> [Available data]:
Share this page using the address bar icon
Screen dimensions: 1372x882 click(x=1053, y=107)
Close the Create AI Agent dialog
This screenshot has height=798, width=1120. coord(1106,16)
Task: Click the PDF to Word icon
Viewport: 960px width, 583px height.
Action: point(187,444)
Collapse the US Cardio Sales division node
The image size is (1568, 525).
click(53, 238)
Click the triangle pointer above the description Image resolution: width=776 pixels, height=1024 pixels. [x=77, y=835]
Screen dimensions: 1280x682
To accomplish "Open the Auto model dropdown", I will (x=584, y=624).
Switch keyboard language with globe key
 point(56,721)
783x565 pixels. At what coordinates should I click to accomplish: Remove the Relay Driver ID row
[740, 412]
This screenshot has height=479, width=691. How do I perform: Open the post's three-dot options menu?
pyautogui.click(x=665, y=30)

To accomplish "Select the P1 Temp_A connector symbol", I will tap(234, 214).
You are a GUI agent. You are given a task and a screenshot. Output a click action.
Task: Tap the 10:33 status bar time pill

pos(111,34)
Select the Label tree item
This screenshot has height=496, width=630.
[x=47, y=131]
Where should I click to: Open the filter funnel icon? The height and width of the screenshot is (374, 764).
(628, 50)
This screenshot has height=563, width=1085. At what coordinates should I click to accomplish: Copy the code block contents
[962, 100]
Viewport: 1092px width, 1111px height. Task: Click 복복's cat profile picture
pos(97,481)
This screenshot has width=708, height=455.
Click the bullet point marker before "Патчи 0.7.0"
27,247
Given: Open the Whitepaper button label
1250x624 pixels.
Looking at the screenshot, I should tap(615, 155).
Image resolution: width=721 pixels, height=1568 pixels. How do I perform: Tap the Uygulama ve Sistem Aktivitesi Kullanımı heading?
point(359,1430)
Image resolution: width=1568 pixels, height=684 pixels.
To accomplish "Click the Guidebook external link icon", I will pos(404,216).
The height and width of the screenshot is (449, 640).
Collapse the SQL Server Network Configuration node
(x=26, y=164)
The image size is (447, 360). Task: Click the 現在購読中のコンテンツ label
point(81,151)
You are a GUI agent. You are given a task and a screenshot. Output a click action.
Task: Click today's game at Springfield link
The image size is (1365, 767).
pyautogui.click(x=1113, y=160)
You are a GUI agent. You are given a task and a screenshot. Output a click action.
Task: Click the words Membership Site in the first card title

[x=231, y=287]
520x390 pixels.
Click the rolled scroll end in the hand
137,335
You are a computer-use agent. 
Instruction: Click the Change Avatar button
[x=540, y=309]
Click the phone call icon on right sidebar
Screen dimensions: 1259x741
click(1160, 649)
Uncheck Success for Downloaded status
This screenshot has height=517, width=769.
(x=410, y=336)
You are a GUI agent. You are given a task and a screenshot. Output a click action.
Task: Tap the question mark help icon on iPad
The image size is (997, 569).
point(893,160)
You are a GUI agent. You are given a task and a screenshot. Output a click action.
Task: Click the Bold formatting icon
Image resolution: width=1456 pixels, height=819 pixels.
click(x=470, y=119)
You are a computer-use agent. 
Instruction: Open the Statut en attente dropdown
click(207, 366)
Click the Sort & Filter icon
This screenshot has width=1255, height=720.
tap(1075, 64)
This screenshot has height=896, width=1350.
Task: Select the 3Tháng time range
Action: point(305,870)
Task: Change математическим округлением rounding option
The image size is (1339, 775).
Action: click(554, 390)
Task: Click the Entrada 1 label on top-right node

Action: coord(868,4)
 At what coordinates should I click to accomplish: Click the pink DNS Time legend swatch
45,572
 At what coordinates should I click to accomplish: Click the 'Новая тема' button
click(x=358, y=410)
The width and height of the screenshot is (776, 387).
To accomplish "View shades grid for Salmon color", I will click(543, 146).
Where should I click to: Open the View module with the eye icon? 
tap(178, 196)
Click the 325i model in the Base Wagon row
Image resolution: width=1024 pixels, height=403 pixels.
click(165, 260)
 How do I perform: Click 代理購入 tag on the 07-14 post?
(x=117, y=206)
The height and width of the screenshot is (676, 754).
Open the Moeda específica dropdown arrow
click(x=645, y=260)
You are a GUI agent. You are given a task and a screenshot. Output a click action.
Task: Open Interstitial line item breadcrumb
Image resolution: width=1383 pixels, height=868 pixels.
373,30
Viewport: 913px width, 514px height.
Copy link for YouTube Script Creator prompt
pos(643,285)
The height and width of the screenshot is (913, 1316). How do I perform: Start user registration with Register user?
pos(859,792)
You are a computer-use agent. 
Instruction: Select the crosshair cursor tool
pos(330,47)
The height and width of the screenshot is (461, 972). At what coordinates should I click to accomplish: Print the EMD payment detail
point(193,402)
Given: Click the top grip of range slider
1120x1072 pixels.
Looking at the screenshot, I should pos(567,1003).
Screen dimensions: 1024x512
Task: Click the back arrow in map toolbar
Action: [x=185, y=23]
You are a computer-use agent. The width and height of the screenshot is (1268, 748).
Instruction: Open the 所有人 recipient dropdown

> [Work to complete]: As the answer, set down only the lines from the data above between the one holding "Where should I click to: Open the View" and the one holding "The height and width of the screenshot is (676, 754).", inclusive, exactly as they read.

> [Output below]:
Where should I click to: Open the View module with the eye icon? 
tap(178, 196)
Click the 325i model in the Base Wagon row
Image resolution: width=1024 pixels, height=403 pixels.
click(165, 260)
 How do I perform: Click 代理購入 tag on the 07-14 post?
(x=117, y=206)
The height and width of the screenshot is (676, 754).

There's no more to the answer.